Repeat every record below exactly, but leave out any pictures.

Top of DATA RECORDS

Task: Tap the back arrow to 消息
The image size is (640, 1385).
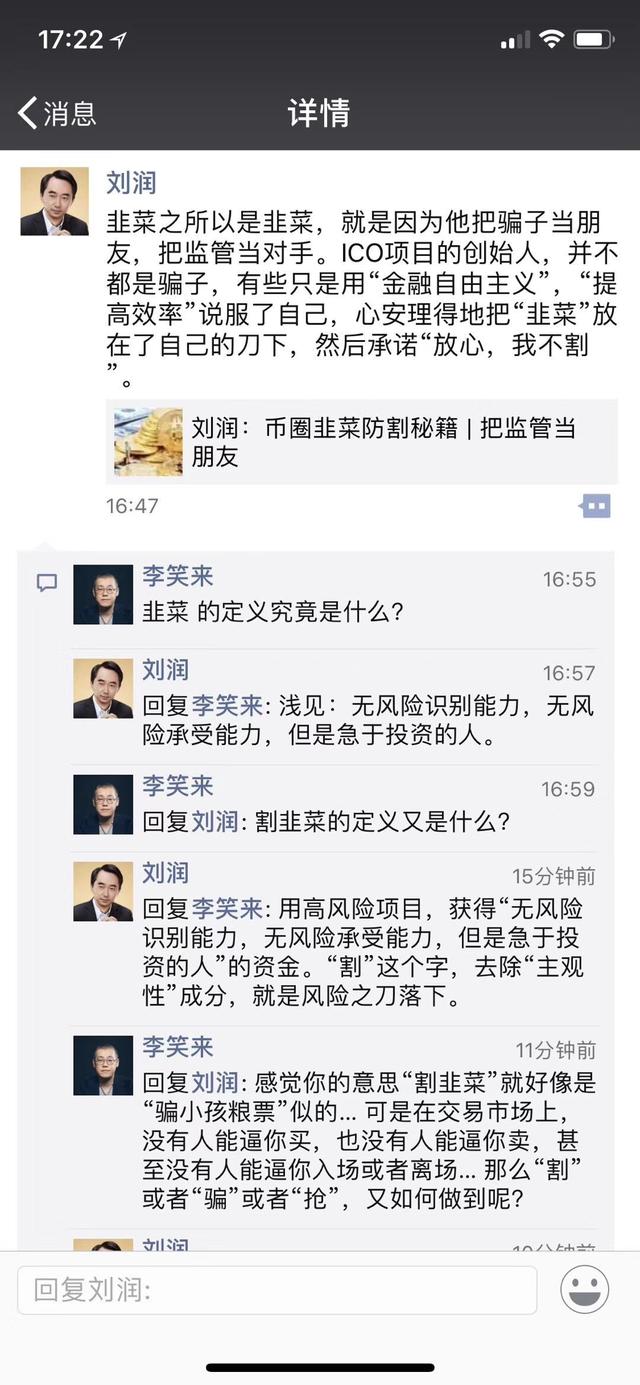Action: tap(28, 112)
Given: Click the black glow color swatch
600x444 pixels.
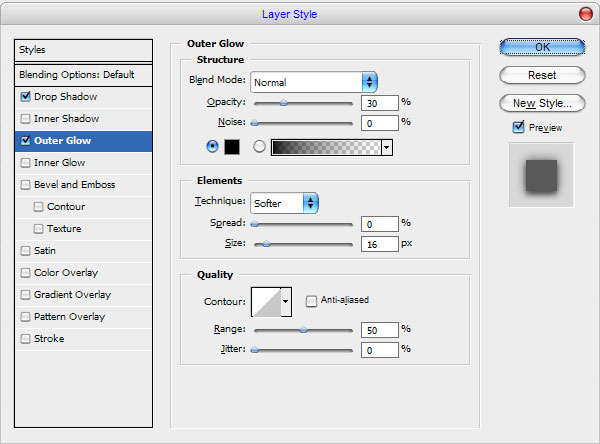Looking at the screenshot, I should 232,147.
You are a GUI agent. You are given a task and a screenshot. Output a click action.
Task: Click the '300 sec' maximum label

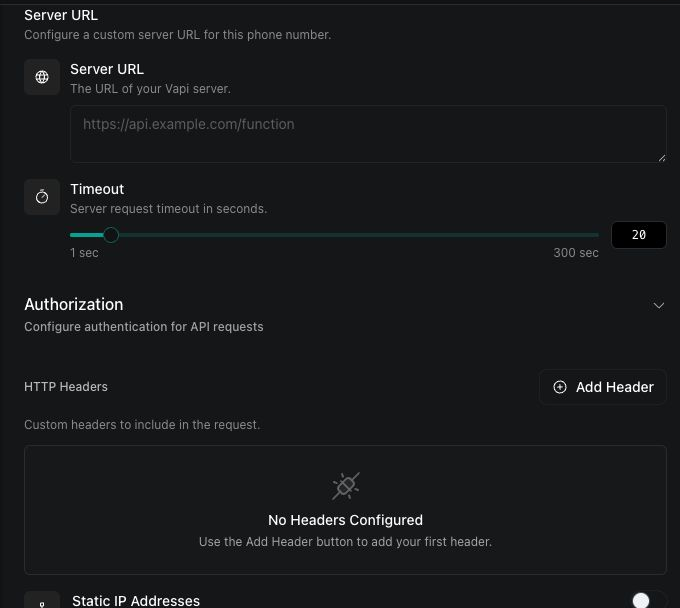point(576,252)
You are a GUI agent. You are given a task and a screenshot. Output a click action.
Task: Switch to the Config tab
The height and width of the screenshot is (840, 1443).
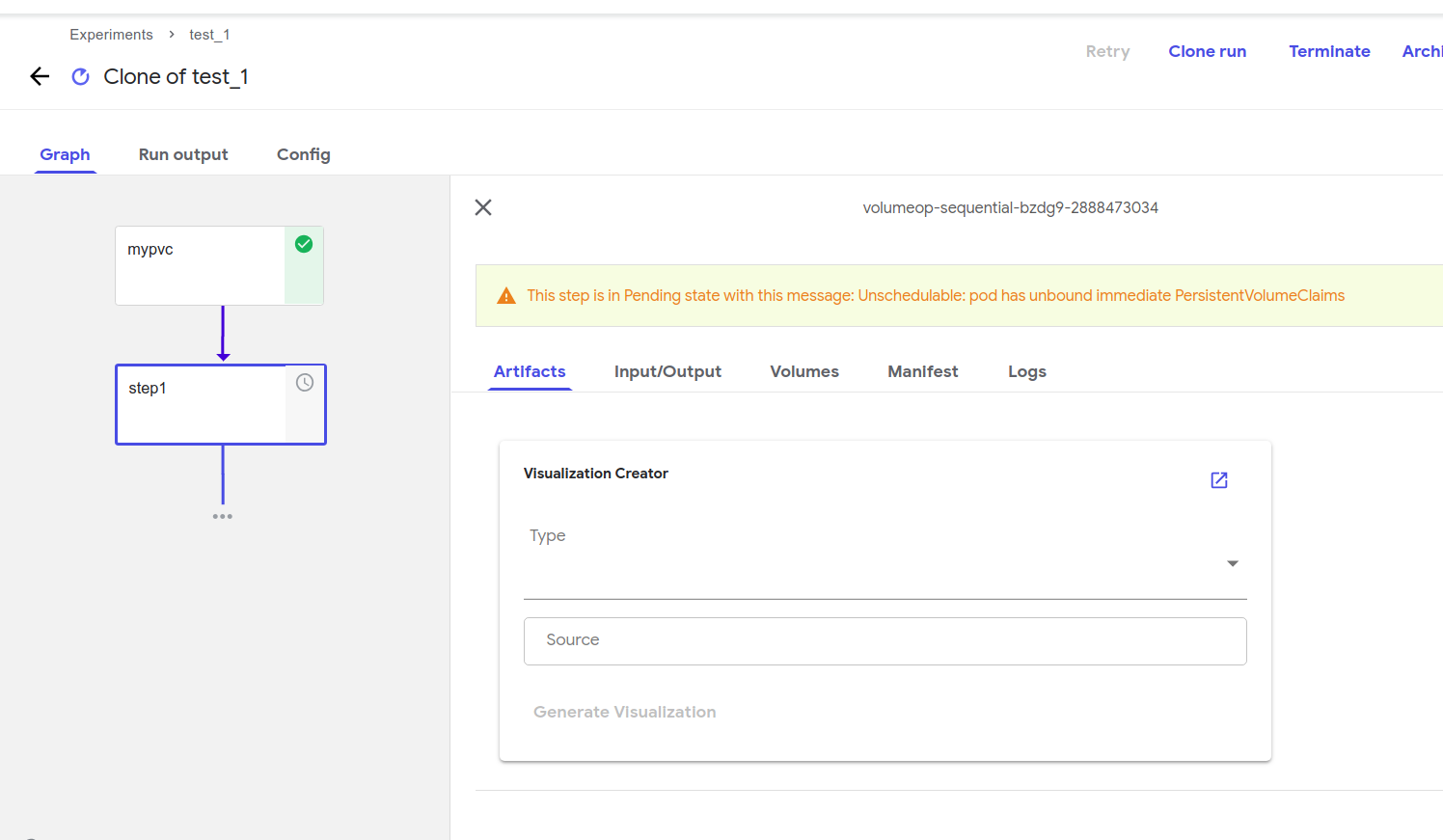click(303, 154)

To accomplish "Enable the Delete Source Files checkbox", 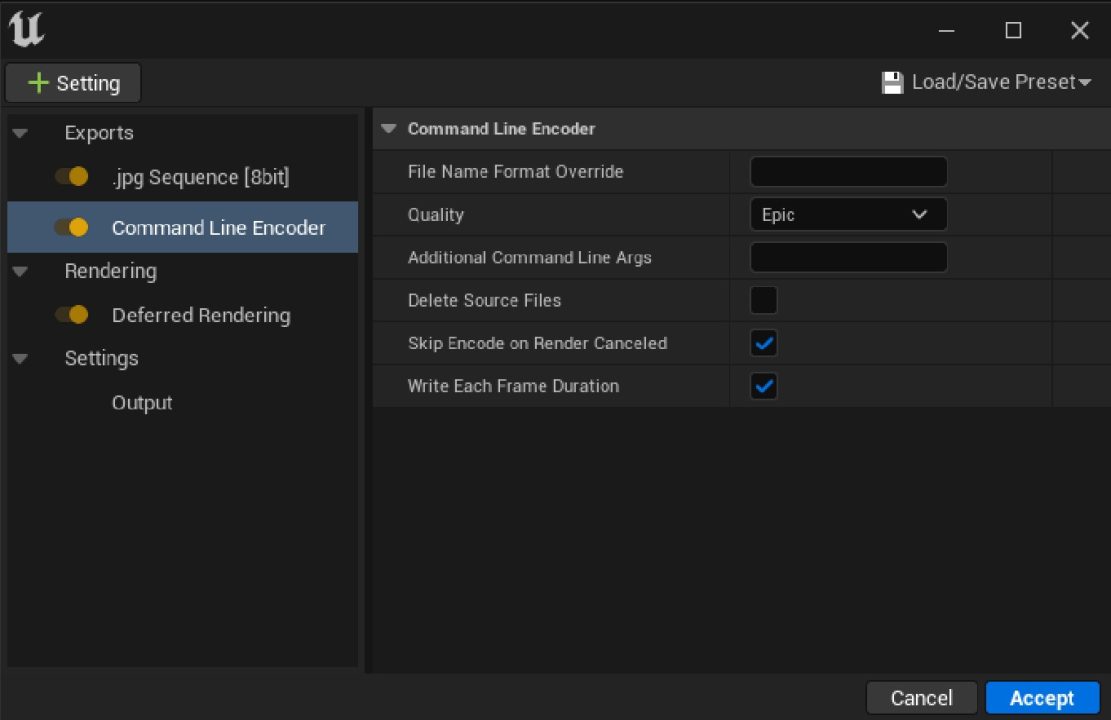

Bottom of DATA RECORDS

SOLUTION FOR THIS PROBLEM
Task: Tap the back arrow to 消息
The image size is (640, 1385).
Action: tap(28, 112)
Given: Click the black glow color swatch
600x444 pixels.
Looking at the screenshot, I should 232,147.
You are a GUI agent. You are given a task and a screenshot. Output a click action.
Task: Click the '300 sec' maximum label

point(576,252)
You are a GUI agent. You are given a task and a screenshot. Output a click action.
Task: Switch to the Config tab
The height and width of the screenshot is (840, 1443).
click(303, 154)

To accomplish "Enable the Delete Source Files checkbox", 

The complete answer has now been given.